| Requisitos del ejercicio |
[1] Copia del texto sobre el hombre magnánimo todo lo que va desde "Cualquiera que sea" hasta "al mismo patrón.", sin cambiar nada.
[2] Sigue escribiendo el texto sobre el hombre magnánimo desde el punto en que se detiene.

| Sección de texto |
Uno se estremece al pensar cómo sería el hombre vano.
Cualquiera que sea lo que se piense del hombre magnánimo, una cosa está clara: no puede haber muchos en una comunidad. No me refiero simplemente al sentido general de que no hay con toda probabilidad hombres virtuosos, de que sobre la Tierra la virtud es difícil; lo que pienso es que las virtudes del hombre magnánimo dependen, en gran parte, de que goce de una excepcional posición social. Aristóteles considera la ética como una rama de la política, y no es sorprendente, después de su elogio del orgullo, hallar que considera la monarquía como la mejor forma de gobierno, y la aristocracia lo inmediatamente mejor. Los monarcas y los aristócratas pueden ser magnánimos, pero los ciudadanos ordinarios serían ridículos si intentasen vivir con arreglo al mismo patrón.
Esto suscita una cuestión que es medio ética, medio política. ¿Podemos considerar como moralmente satisfactoria una comunidad que por su esencial constitución limita las cosas mejores a unos pocos y requiere de la mayoría que se contente con lo mejor de segundo orden? Platón y Aristóteles dicen que sí, y Nietzsche concuerda con ellos. Estoicos, cristianos y demócratas dicen que no. Pero hay grandes diferencias en sus modos de decir que no. Los estoicos y los primeros cristianos consideran que el mayor bien es la virtud, y que las circunstancias externas no pueden impedir a un hombre que sea virtuoso; no es por eso necesario procurarse un sistema social justo, puesto que la injusticia social afecta solamente a materias sin importancia. El demócrata, por el contrario, entiende de ordinario que al menos en lo que se refiere a lo político los bienes más importantes son el Poder y la propiedad; no puede, por tanto, allanarse a un sistema social que sea injusto a este respecto.

| Datos proporcionados |
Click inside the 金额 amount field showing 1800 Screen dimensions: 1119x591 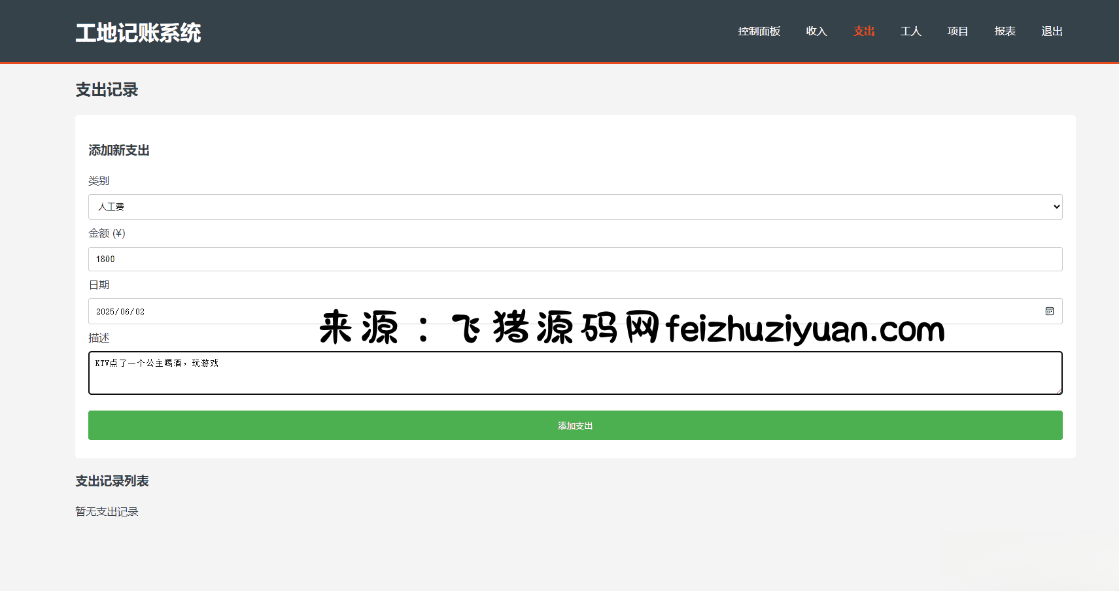pos(576,259)
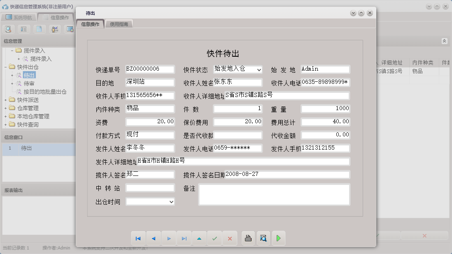Open the 出仓时间 dropdown
This screenshot has width=452, height=254.
coord(171,201)
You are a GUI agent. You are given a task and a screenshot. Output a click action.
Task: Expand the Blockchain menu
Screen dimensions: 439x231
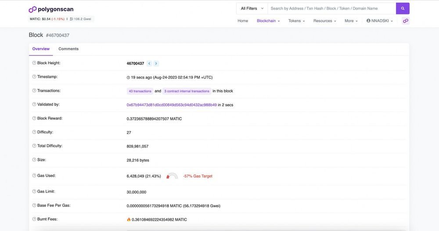tap(268, 21)
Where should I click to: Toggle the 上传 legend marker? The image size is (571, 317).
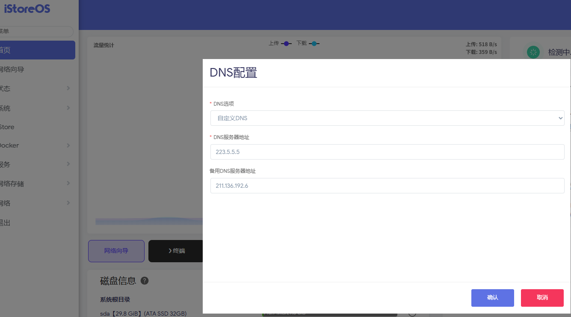(x=286, y=44)
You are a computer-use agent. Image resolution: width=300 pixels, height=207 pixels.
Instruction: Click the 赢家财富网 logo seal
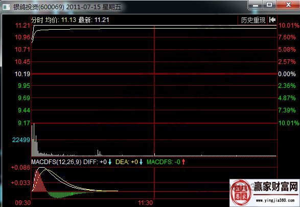coord(241,193)
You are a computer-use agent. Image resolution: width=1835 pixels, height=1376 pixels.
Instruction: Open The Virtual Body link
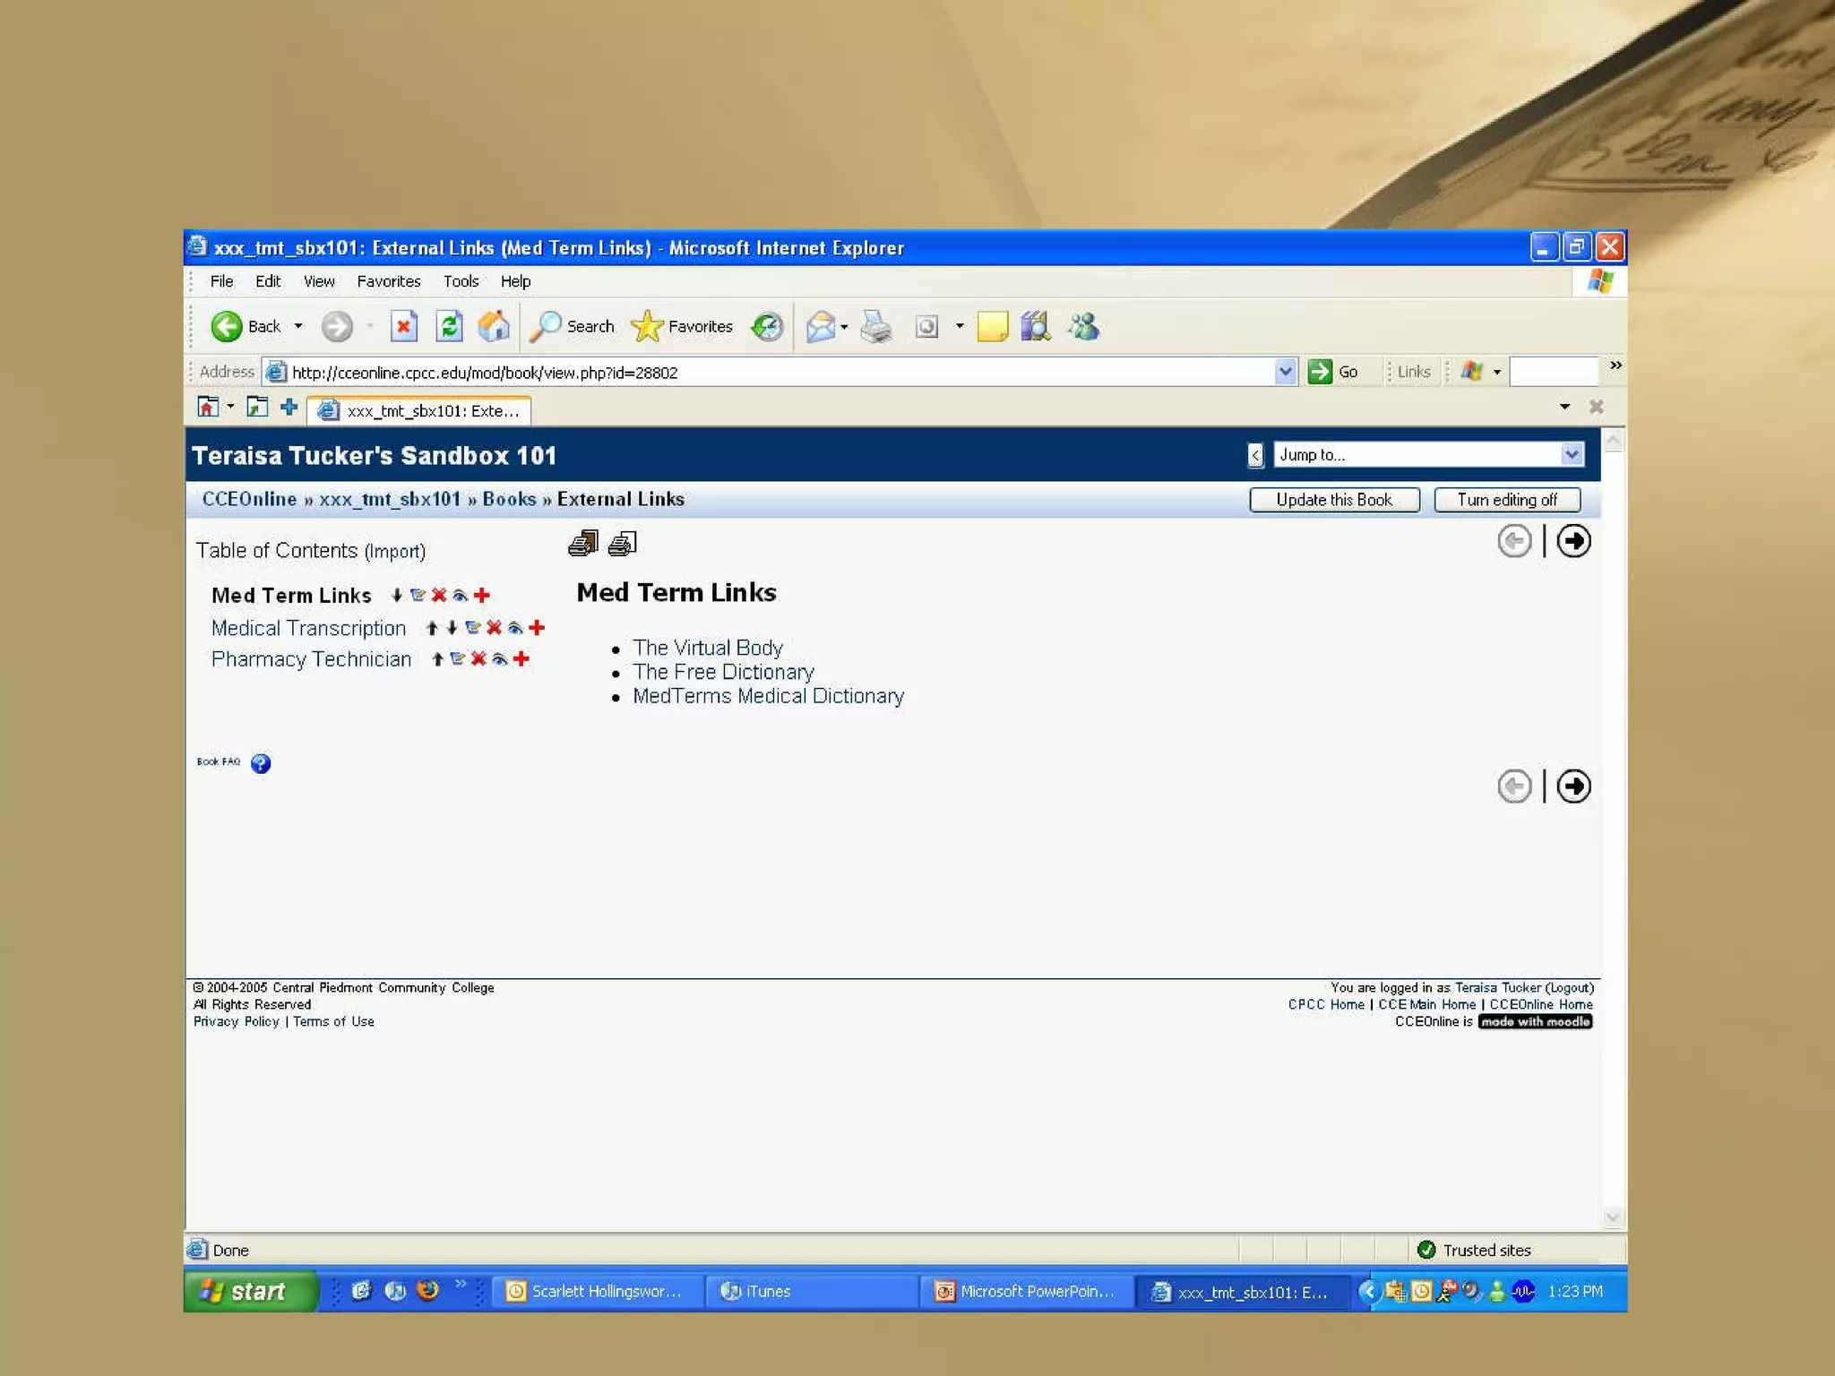point(707,647)
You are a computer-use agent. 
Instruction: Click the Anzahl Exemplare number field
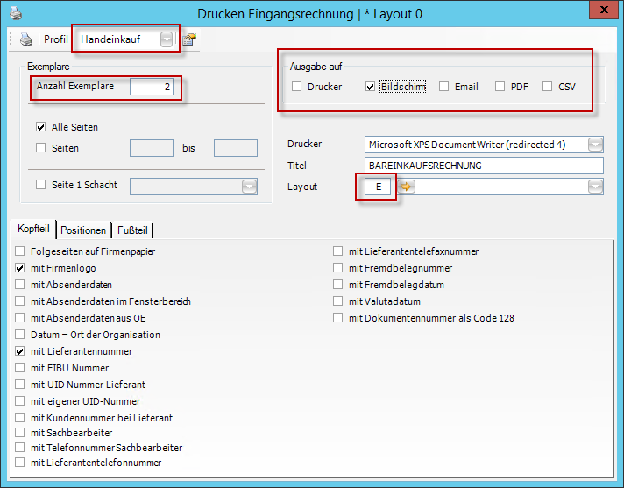click(x=152, y=87)
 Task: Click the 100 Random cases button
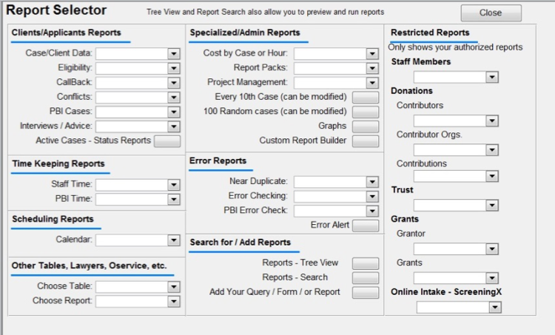pyautogui.click(x=365, y=112)
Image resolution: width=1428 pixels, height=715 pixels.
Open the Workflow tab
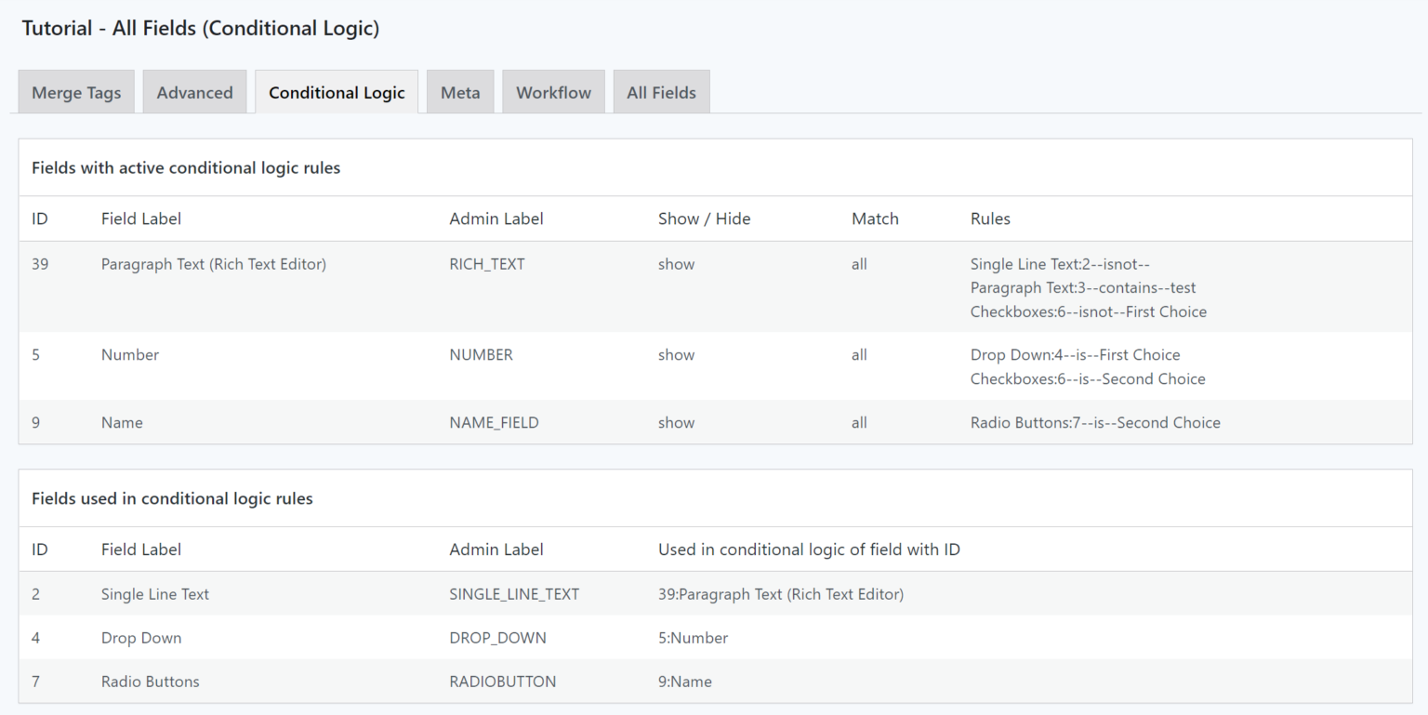click(x=553, y=91)
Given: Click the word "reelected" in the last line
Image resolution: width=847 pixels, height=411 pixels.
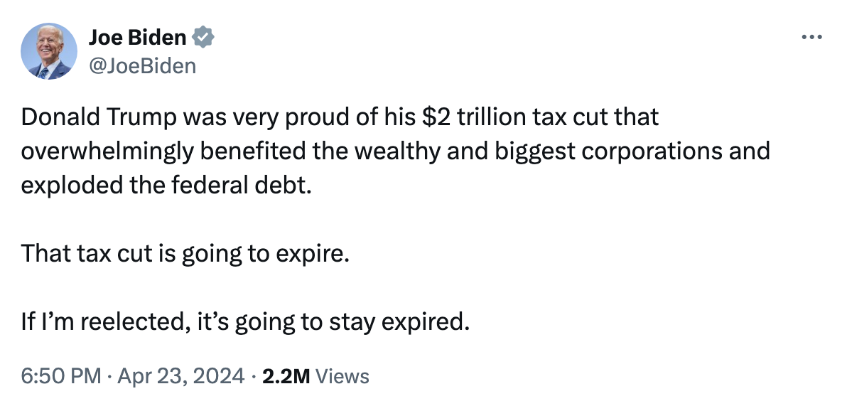Looking at the screenshot, I should [x=136, y=322].
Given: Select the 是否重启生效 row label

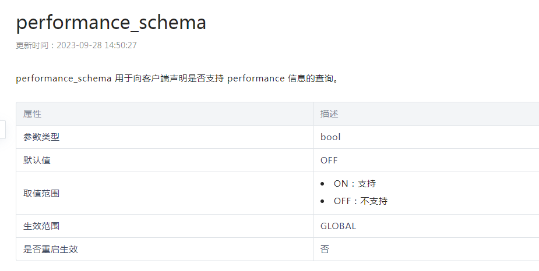Looking at the screenshot, I should point(51,249).
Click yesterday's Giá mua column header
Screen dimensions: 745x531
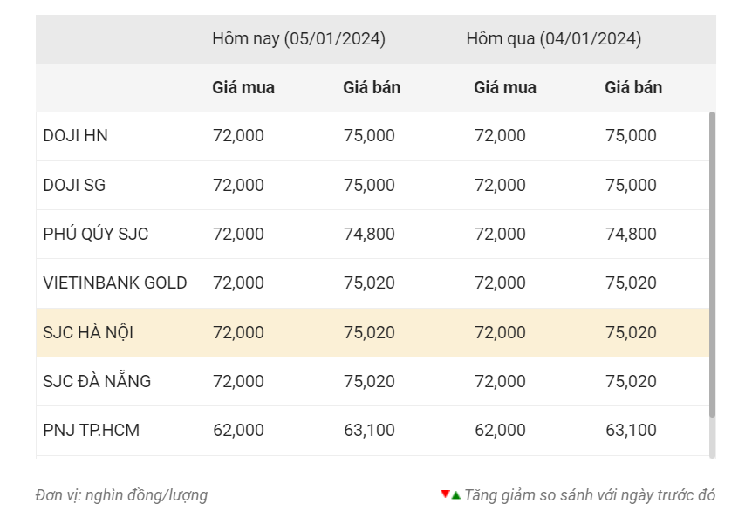point(505,88)
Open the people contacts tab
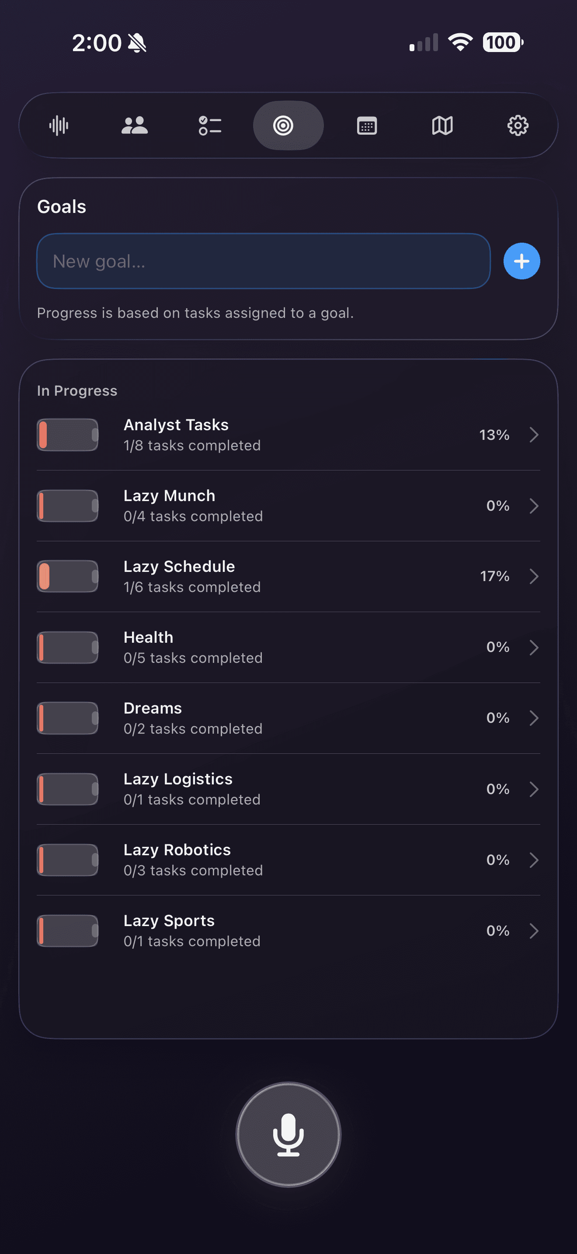The image size is (577, 1254). (x=134, y=126)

| Las respuestas |
[1]
Cualquiera que sea lo que se piense del hombre magnánimo, una cosa está clara: no puede haber muchos en una comunidad. No me refiero simplemente al sentido general de que no hay con toda probabilidad hombres virtuosos, de que sobre la Tierra la virtud es difícil; lo que pienso es que las virtudes del hombre magnánimo dependen, en gran parte, de que goce de una excepcional posición social. Aristóteles considera la ética como una rama de la política, y no es sorprendente, después de su elogio del orgullo, hallar que considera la monarquía como la mejor forma de gobierno, y la aristocracia lo inmediatamente mejor. Los monarcas y los aristócratas pueden ser magnánimos, pero los ciudadanos ordinarios serían ridículos si intentasen vivir con arreglo al mismo patrón.

[2]
El punto de vista estoico-cristiano requiere una concepción de la virtud muy diferente de la de Aristóteles, ya que ha de juzgar que la virtud es tan posible para el esclavo como para el amo. La ética cristiana desaprueba el orgullo, al que Aristóteles considera una virtud, y encarece la humildad, a la que tiene por un vicio. Las virtudes intelectuales, que Platón y Aristóteles valoran sobre todas las demás, han de ser eliminadas de la lista para siempre, a fin de que el pobre y el humilde puedan ser virtuosos como cualquier otro. El papa Gregorio el Grande reprendió solemnemente a un obispo por enseñar gramática.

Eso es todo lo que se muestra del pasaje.